Apple isn’t much at fault for monopolies or violating consumers in any way, but they have abused patent laws in the past and their own lightning port instead of a standard USB-C which other companies have, does abuse consumers.

Microsoft learned their lesson in the 90s when they bundled Internet Explorer with windows and essentially having a monopoly in more than one market. Most believe this led to Microsoft giving Apple money so they could stay afloat and stay competitive.
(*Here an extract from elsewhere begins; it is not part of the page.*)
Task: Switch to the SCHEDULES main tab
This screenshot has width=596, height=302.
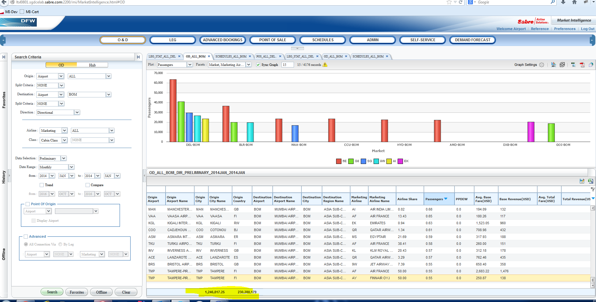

What’s to be done about the regulation?

What’s to be done about the big tech companies? Even if you don’t find what I have written a concern, we can agree that we value technology more and more each day that it’s near impossible not to use the big 5 tech companies (Facebook, Microsoft, Amazon, Google, Apple). As demonstrated by Kashmir Hill, as she tried not to use the big 5 and it was impossible for her to do. I thought not using AWS supported sites was a bit extreme but that’s really sticking to the tech cleanse. One thing that the video pointed out that was interesting was that Mina Khan said that these companies need to stop stifling innovation. Facebook buys its competitors or they copy their competitor’s technology or implement it as their own, Amazon stifles retail growth, Google owning both Google search and YouTube does cause some conflict of interest to me.

People smarter than me don’t know how to properly regulate these Silicon Valley giants. Government can start by enforcing more antitrust regulations against these companies. It’s in these companies rights to buy companies but before every purchase, a committee should form to come to the conclusion to see if it’s in the best interest of companies that company A buys company B.

It’s hard to say for sure what can be done. There’s no right way to do this but since there’s nothing being done now, a simple step like regulation can be done.  It’s more than a simple grey area of a solution of sanctioning their business models; data for Google and Facebook, retail for Amazon, and Hardware for Apple.

I feel two, three or four parts isn’t enough to properly write about this topic so I’ll have to come back in the future when something is to be done about this.